▼

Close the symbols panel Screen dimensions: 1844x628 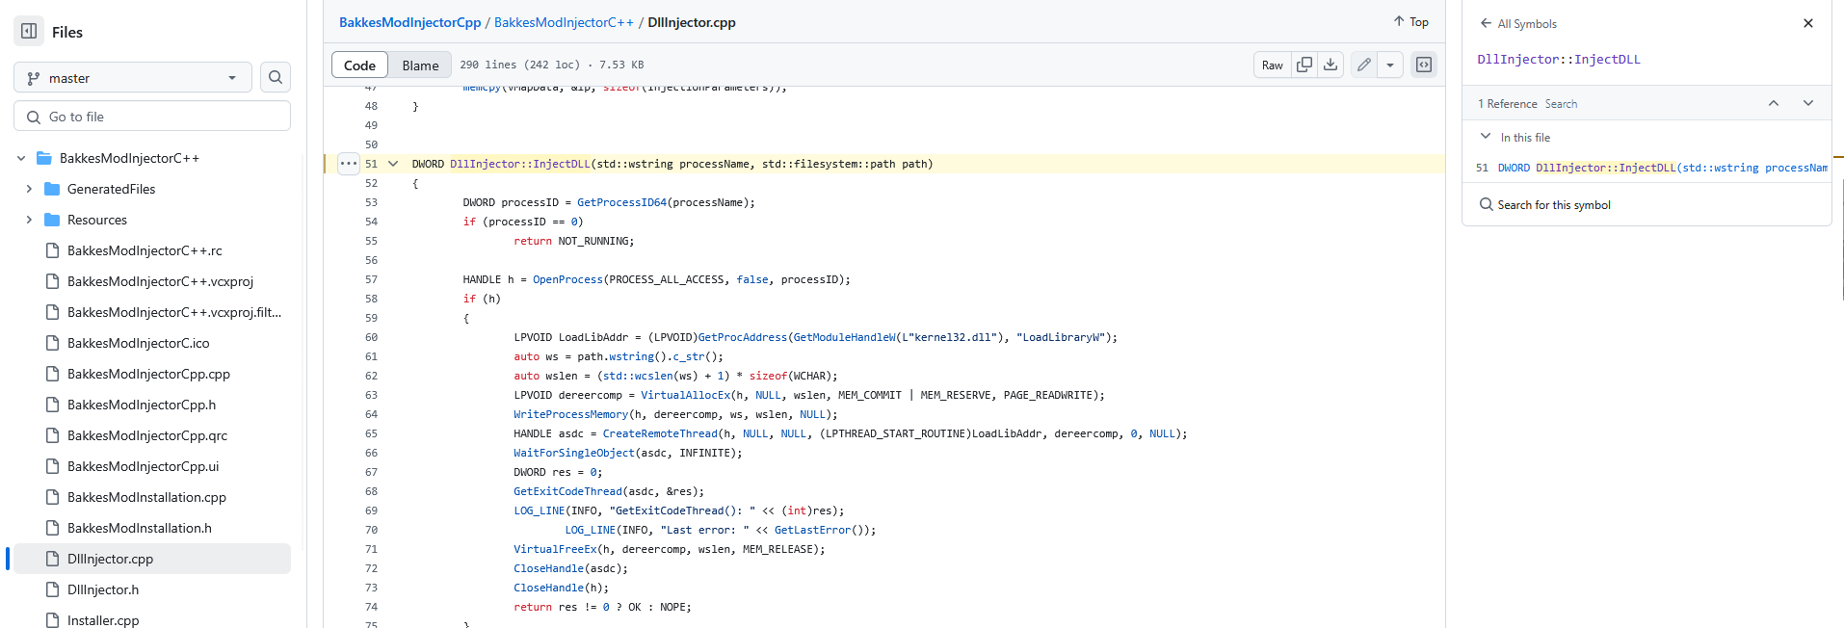tap(1808, 23)
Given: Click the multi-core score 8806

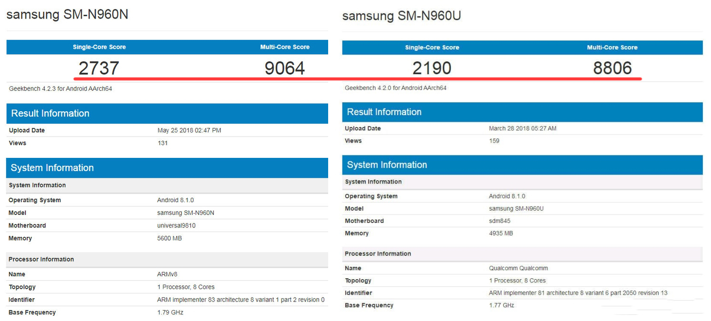Looking at the screenshot, I should point(612,68).
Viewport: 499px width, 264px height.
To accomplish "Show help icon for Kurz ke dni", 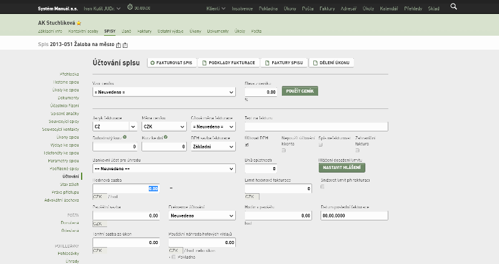I will tap(166, 137).
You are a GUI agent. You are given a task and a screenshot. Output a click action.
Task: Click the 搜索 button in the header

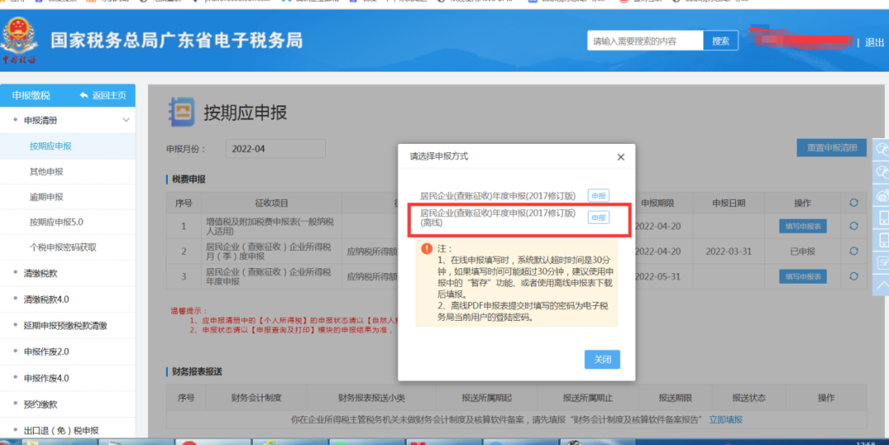(x=720, y=41)
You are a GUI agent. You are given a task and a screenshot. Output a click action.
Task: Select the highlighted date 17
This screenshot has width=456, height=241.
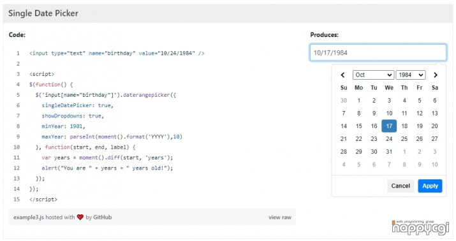(x=389, y=126)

▲

> THE PROBLEM:
Using the records above, extract exactly and only the lines from the one with "Task: Click the 搜索 button in the header" through the final line, inclusive, leaving out pictures.

> ANSWER:
Task: Click the 搜索 button in the header

(x=720, y=41)
You are a GUI agent. You are given a task and a screenshot. Output a click action.
Task: Select the highlighted date 17
This screenshot has width=456, height=241.
(x=389, y=126)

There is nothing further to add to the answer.